> [TASK INSTRUCTIONS]
Leaving the pictures aside, repeat every line below exactly.

(Stored data entries)

★ ★ ★

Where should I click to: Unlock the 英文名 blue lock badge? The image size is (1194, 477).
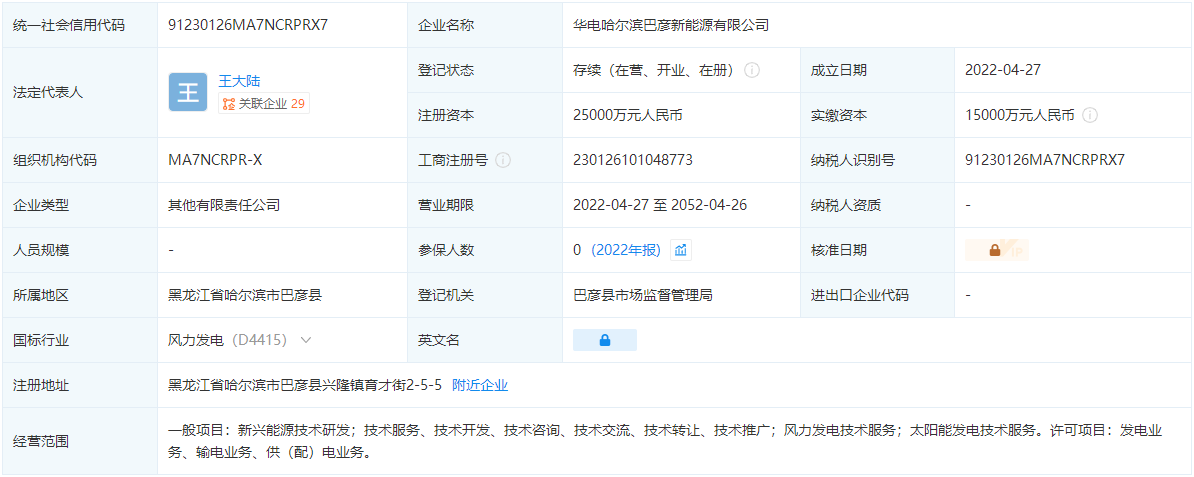(604, 340)
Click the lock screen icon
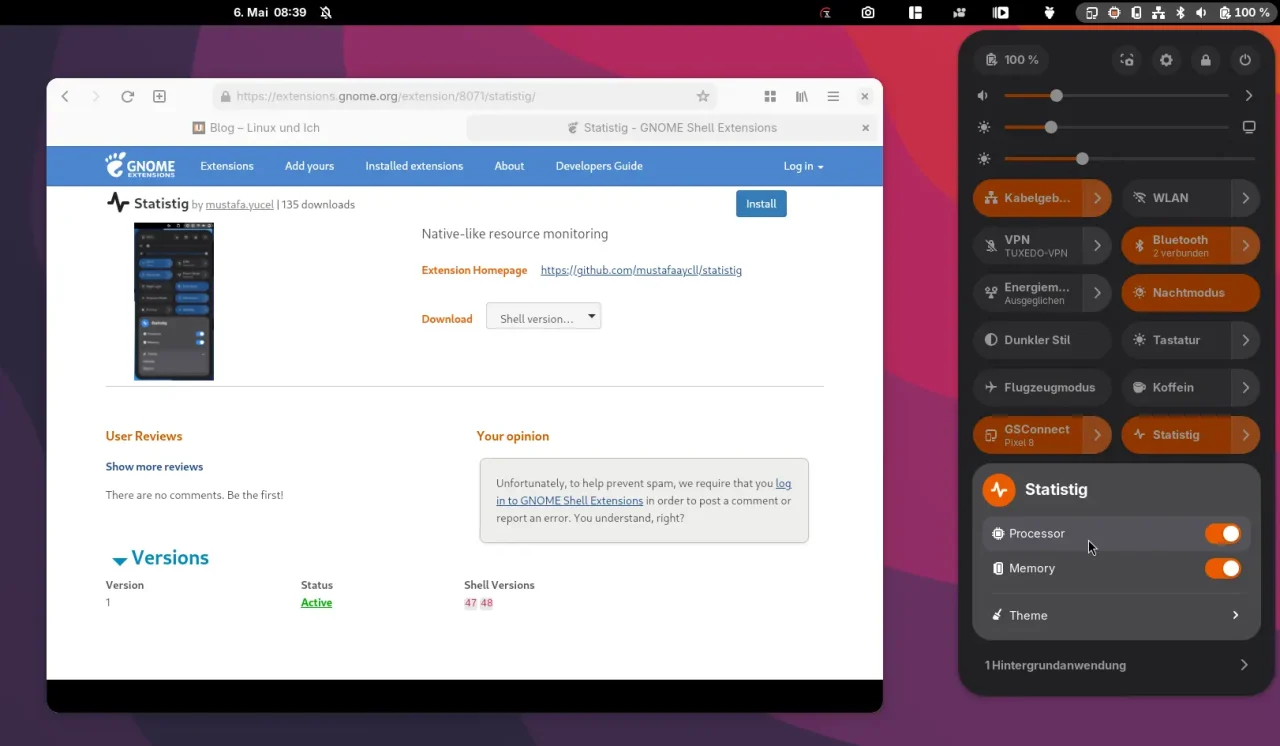The height and width of the screenshot is (746, 1280). 1205,60
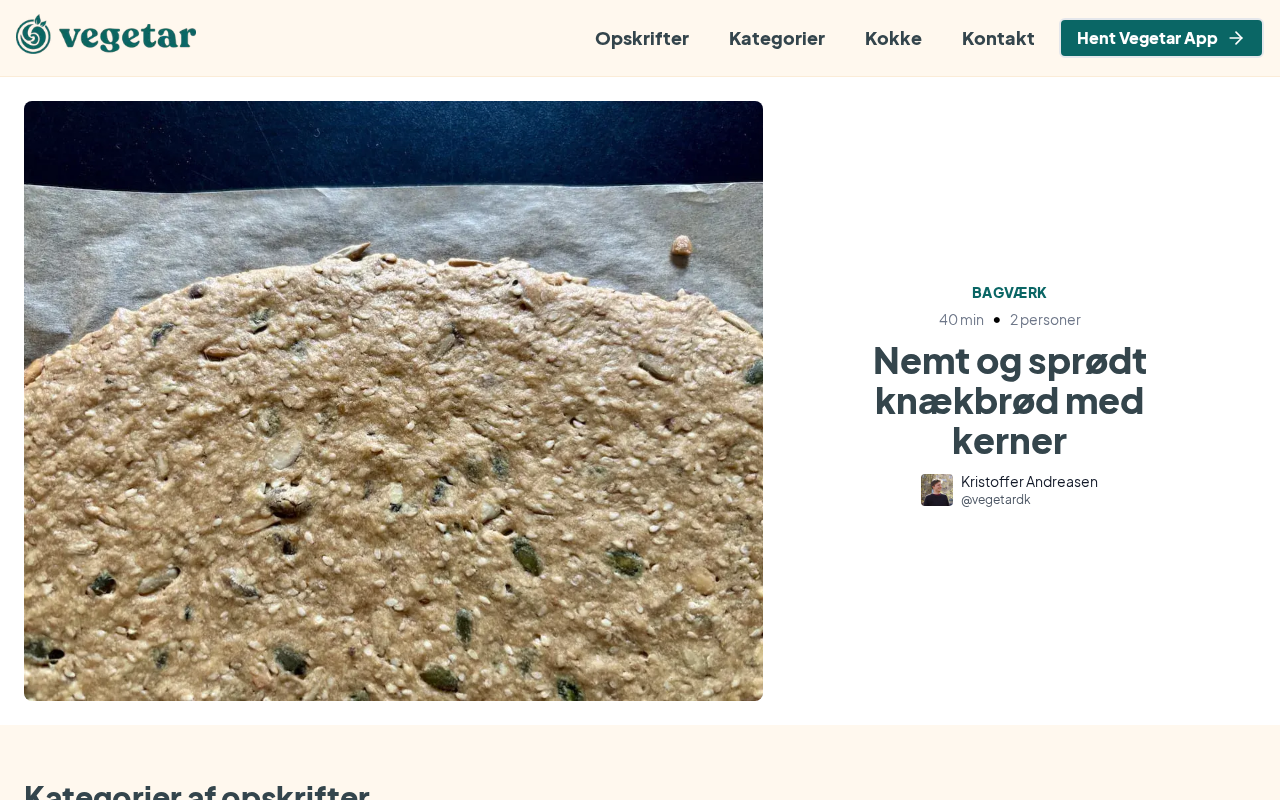Screen dimensions: 1280x800
Task: Click the Vegetar swirl logo icon
Action: click(33, 35)
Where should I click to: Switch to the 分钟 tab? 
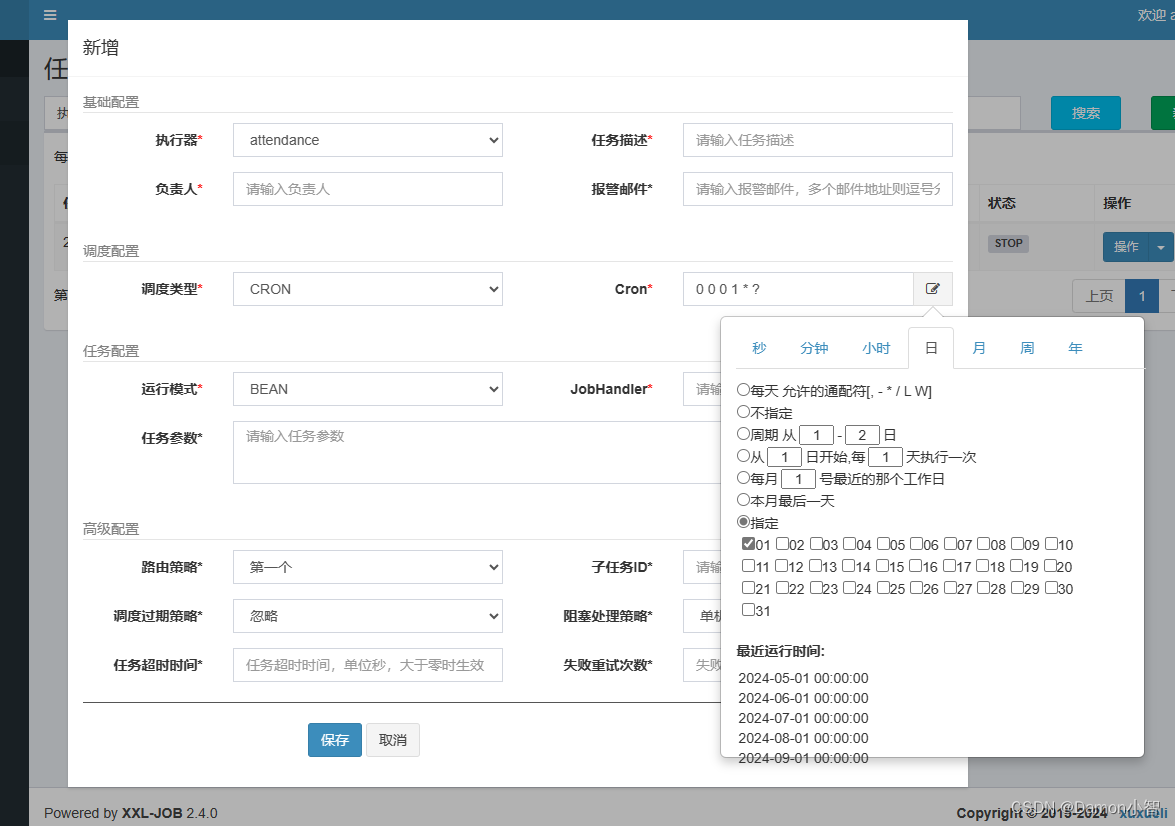coord(814,348)
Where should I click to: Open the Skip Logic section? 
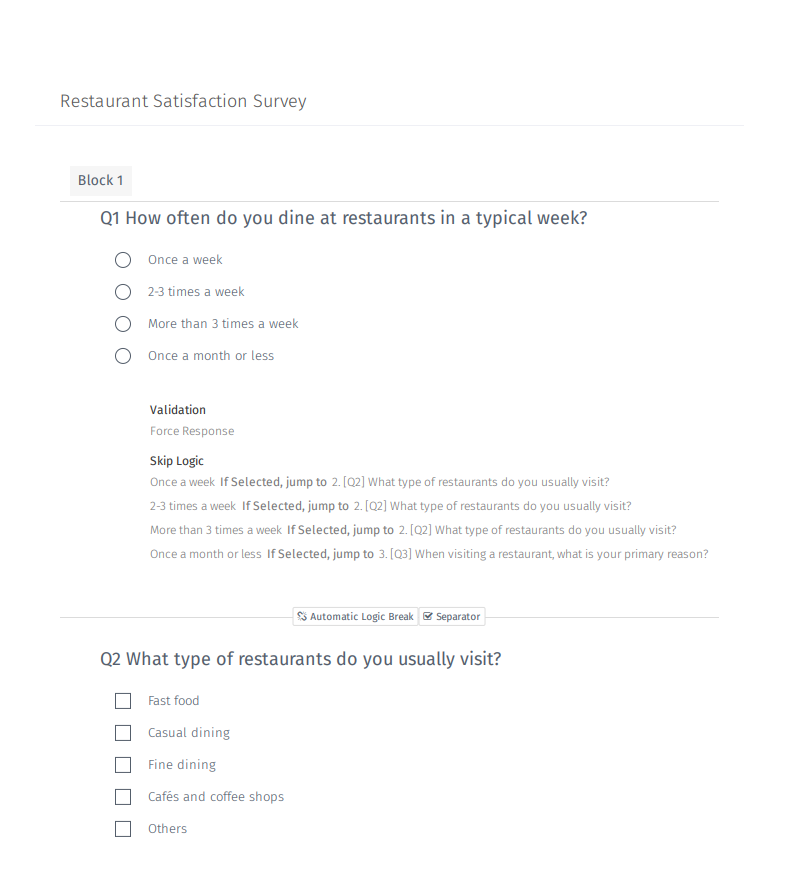point(176,460)
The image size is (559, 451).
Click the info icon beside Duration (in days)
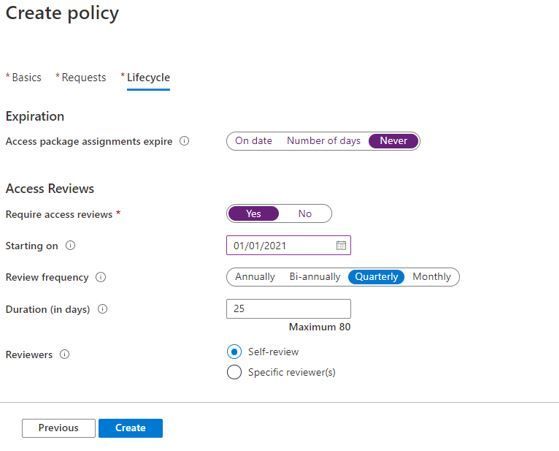pos(103,309)
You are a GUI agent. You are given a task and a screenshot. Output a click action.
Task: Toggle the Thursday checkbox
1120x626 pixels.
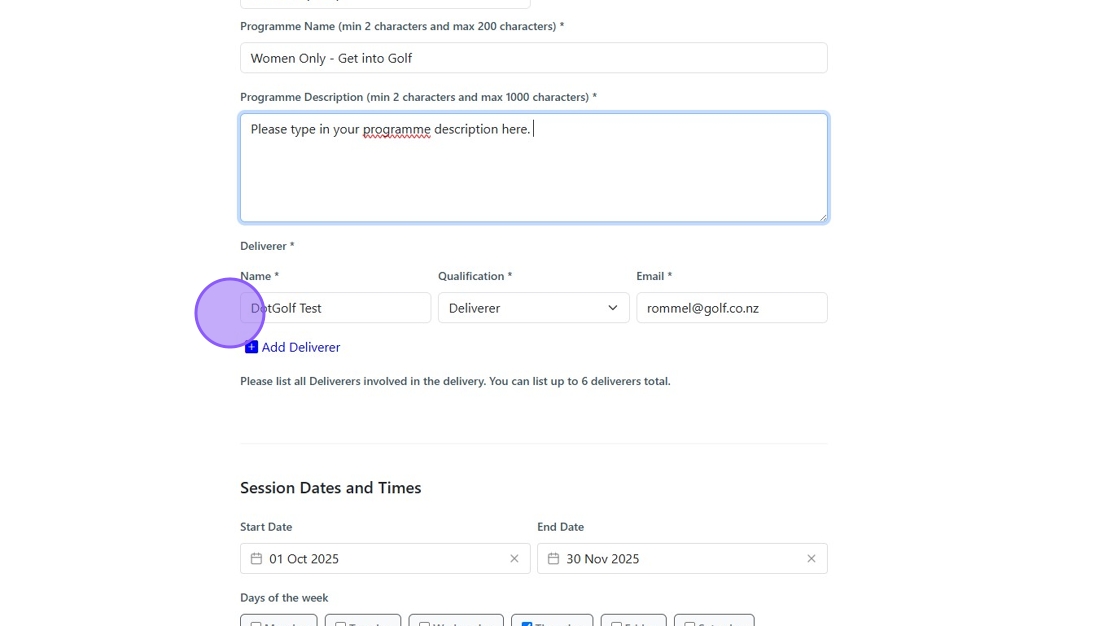click(526, 623)
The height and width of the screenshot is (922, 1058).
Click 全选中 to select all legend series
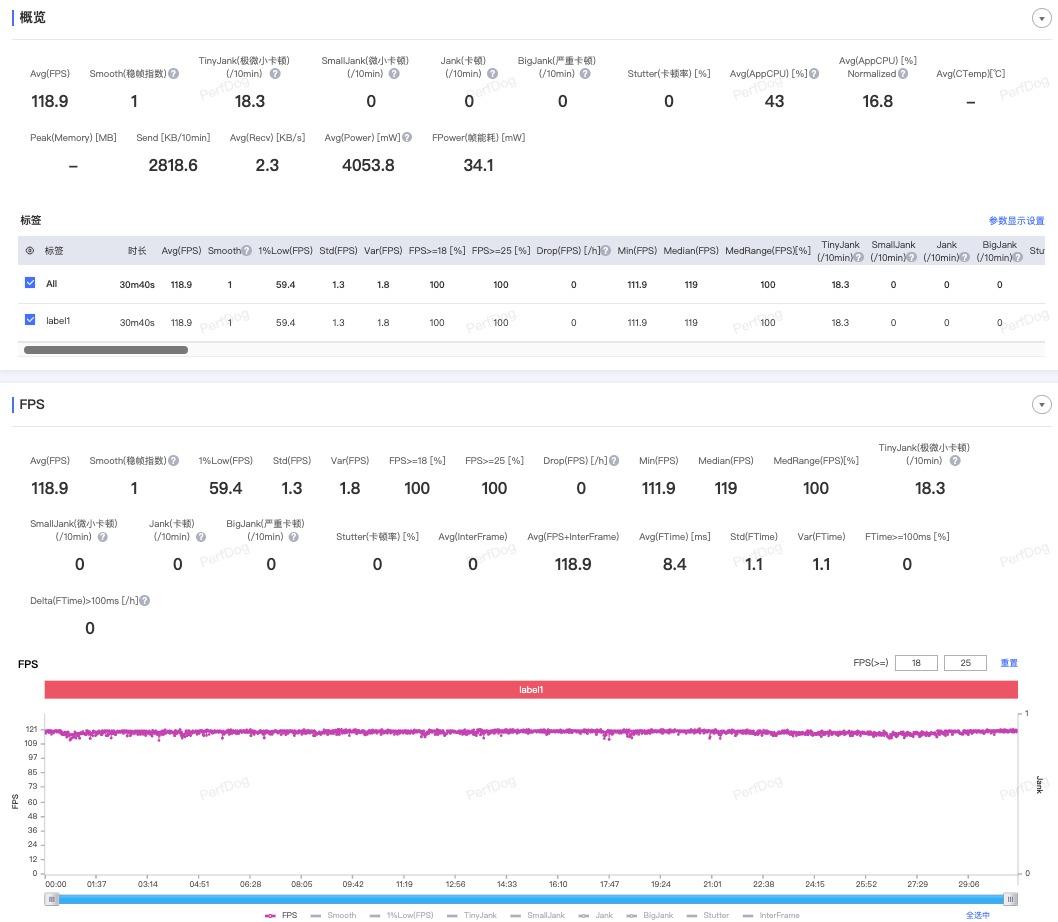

★ ★ ★

> [OUTPUT OF THE TASK]
Where should I click to: Unlock the 英文名 blue lock badge? The image size is (1194, 477).
(604, 340)
Click the lock screen icon
The height and width of the screenshot is (746, 1280). 1205,60
Screen dimensions: 1280x800
Task: Click the Vegetar swirl logo icon
Action: click(33, 35)
Where should I click to: Switch to the 分钟 tab? 
coord(814,348)
Where should I click to: Open the Skip Logic section? 
point(176,460)
The image size is (559, 451).
Click the info icon beside Duration (in days)
pos(103,309)
You are a GUI agent. You are given a task and a screenshot. Output a click action.
Task: Toggle the Thursday checkbox
1120x626 pixels.
click(526, 623)
The height and width of the screenshot is (922, 1058).
Click 全选中 to select all legend series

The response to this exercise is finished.